Associate Justice of the Supreme Court of California
- In office November 15, 1855 – September 17, 1857
- Preceded by: Charles Henry Bryan
- Succeeded by: Warner Cope

Delegate to the Second Constitutional Convention of California
- In office September 28, 1878 – March 3, 1879
- Preceded by: Office established
- Succeeded by: Office abolished
- Constituency: San Joaquin

Personal details
- Born: March 8, 1823 Russellville, Kentucky, U.S.
- Died: August 14, 1889 (aged 66) Lathrop, California, U.S.
- Cause of death: Gunshot wound
- Party: Democratic
- Spouses: ; Cornelia Runnels ​ ​(m. 1852; died 1884)​ ; Sarah Althea Hill ​(m. 1886)​
- Relations: Benjamin Franklin Terry (brother)

Military service
- Allegiance: United States Confederate States
- Branch/service: United States Cavalry Confederate States Army
- Rank: Colonel
- Unit: 8th Texas Cavalry
- Commands: 37th Texas Cavalry
- Battles/wars: Mexican–American War U.S. Civil War Battle of Rowlett's Station; Battle of Chickamauga;

= David S. Terry =

American judge (1823–1889)

David Smith Terry (March 8, 1823 - August 14, 1889) was an American politician and jurist who served as the fourth chief justice of the Supreme Court of California; he was an author of the state's 1879 Constitution.

Terry killed U.S. Senator David C. Broderick in a duel in 1859. On August 14, 1889, Terry attacked Associate Supreme Court Justice Stephen J. Field and was shot and killed by Deputy U.S. Marshal David Neagle.

==Early life==
Terry was born in Todd County, Kentucky. In 1831, his family moved and settled in Brazoria County, Texas. He studied law in the office of his uncle, T. J. B. Hadley, and was admitted to the bar in Galveston in 1845. During the Mexican–American War, Terry served in Captain Samuel L. S. Ballowe's company of Colonel John Coffee Hays's First Regiment of Texas Mounted Rifle Volunteers and participated in the Battle of Monterrey. In 1847, he lost the election for district attorney of Galveston, and in 1849 he joined the gold rush to California, where he attained success with his law practice in Stockton and became active in politics as a Democrat.

==Widow Sanchez case==

In 1855, he took up the cause of the "Widow Sanchez". Maria Encarnacion Ortega de Sanchez, the widow of a wealthy rancher, was being cheated by local authorities, including the Sheriff, William Roach, who took her fortune under the guise of guardianship. After kidnapping Roach with the help of a local gunslinger named Anastacio Garcia, they held Roach in a jail cell in Stockton until he agreed to release the widow's gold. But Roach had bribed a guard to ride to Monterey and urge Roach's family to hide the gold. The treasure was hidden somewhere in Carmel Valley by Roach's brother-in-law, Jerry MacMahon. MacMahon was killed in a barroom brawl before he could reveal the location of the money.

== Public office ==

In August 1855, he was nominated by the American Party (Know Nothings), in the special election for the Supreme Court of California seat left vacant by the death of Alexander Wells. He won the election and served from November 15, 1855, to September 12, 1859, as a State Supreme Court Justice; from September 18, 1857, to the end of his term, he was the 4th Chief Justice of California.
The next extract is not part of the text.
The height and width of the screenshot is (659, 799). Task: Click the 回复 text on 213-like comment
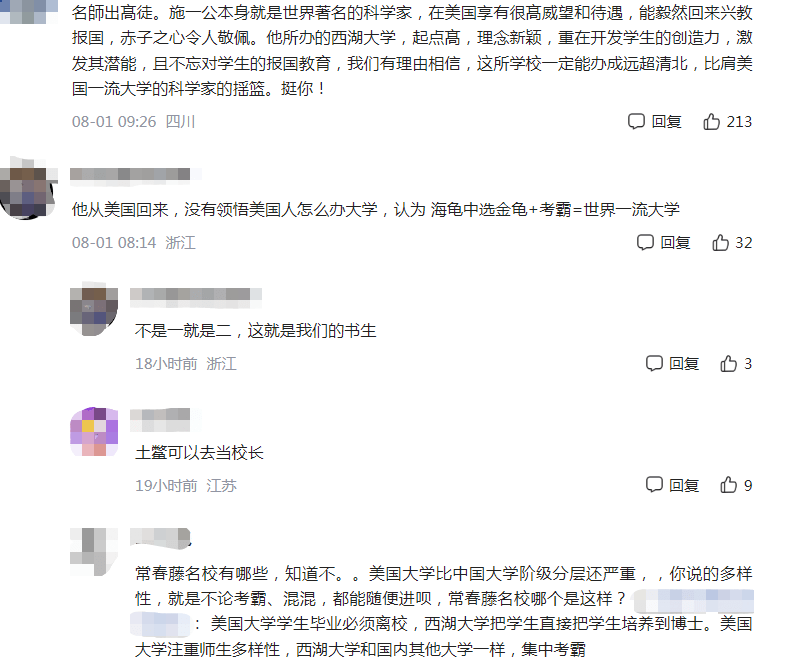[667, 122]
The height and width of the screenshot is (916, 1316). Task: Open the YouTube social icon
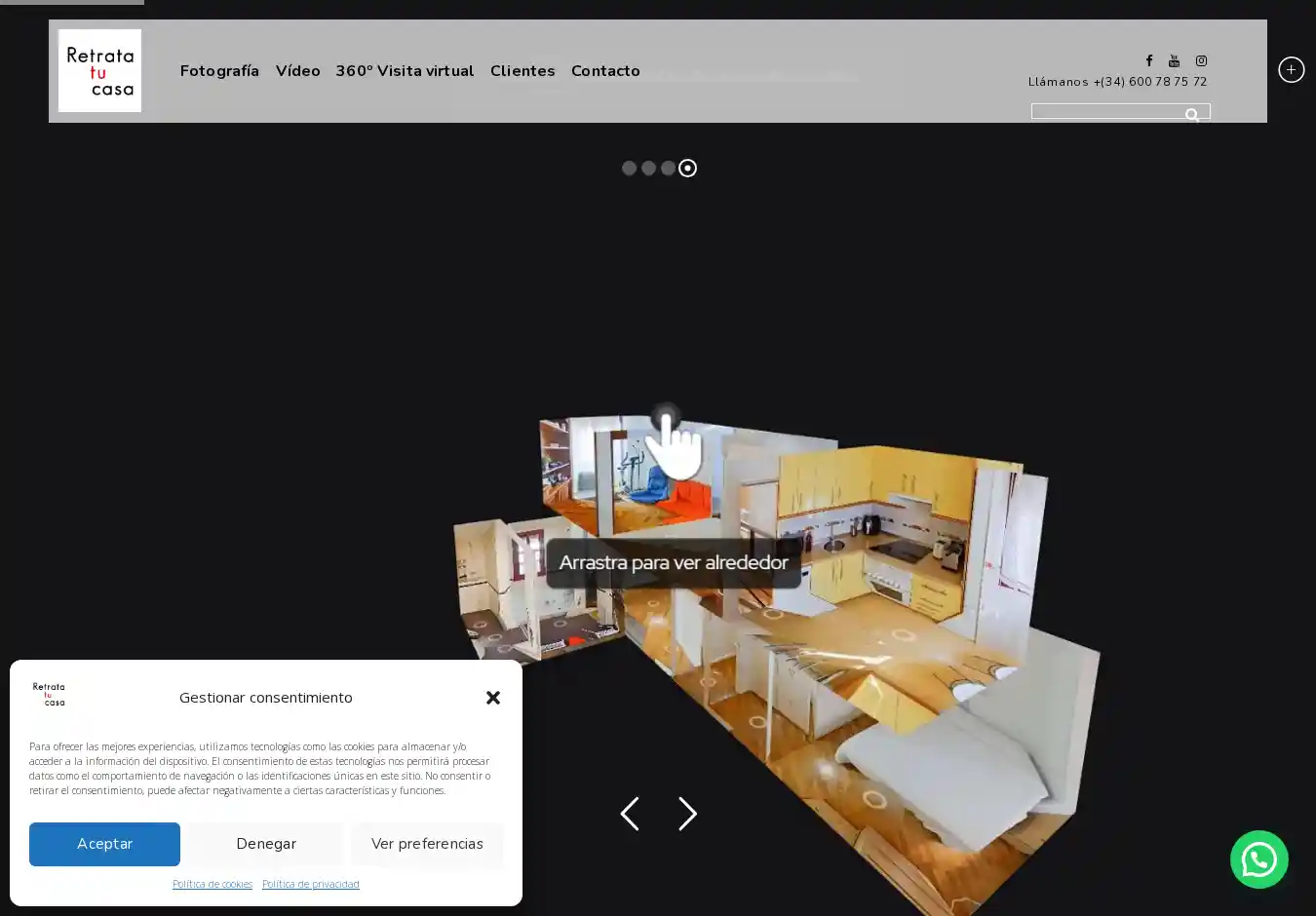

In 1856, the San Francisco Committee of Vigilance challenged the corrupt city government controlled by David C. Broderick. Hundreds of armed "Vigilantes" seized two notorious murderers from the city jail and hanged them. The State of California, sympathetic to Broderick, declared San Francisco to be in a state of insurrection. Judge Terry, a Broderick ally, traveled from Sacramento to San Francisco for negotiations between the Vigilance Committee and Broderick's henchmen. He was seized by Vigilance Committee gunmen. Terry was a big man, known for his physical strength and for his skill with the Bowie knife he routinely carried in a sheath under his coat. He stabbed Vigilante Sterling A. Hopkins, who survived. Terry was tried and convicted by the Vigilance Committee, but released, "the usual punishments in their power to inflict, not being applicable, in the present instance."

On January 8, 1858, Chief Justice Terry administered the oath of office at the inauguration of Governor John B. Weller.

== Duel with Senator Broderick ==

On June 25, 1859, the California Democratic Party state convention nominated Warner Cope for Supreme Court over Terry. Although Terry was a close friend of Democratic U.S. Senator from California David Broderick, Terry accused Broderick, a Free Soil advocate, of having engineered Terry's loss for nomination for re-election in the 1859 state elections.

Terry made inflammatory comments at a state convention in Sacramento, which offended Broderick.

On September 13, 1859, Terry and Broderick, having agreed to a duel, met just outside San Francisco city limits. Terry won the coin toss to select weapons and chose pistols. Broderick's discharged early, leaving him open for Terry's shot. At first Terry thought that he had only wounded Broderick, but the senator died three days later. The day before the duel, Terry had resigned as Chief Justice.

In June 1860, Terry was acquitted of murder. In November 1862, he campaigned for the Breckenridge Democratic Party. But by March 1863 he left the state for Texas. He fought during the American Civil War, serving in the 8th Texas Cavalry Regiment of the Confederate States Army. The unit was raised by his brother Benjamin Franklin Terry and was also known as Terry's Texas Rangers. Terry later became Colonel of the 37th Texas Cavalry Regiment and was wounded at the Battle of Chickamauga. In November 1865, after the war was over, he moved to a ranch at Guadalajara, near Mazatlan, Mexico.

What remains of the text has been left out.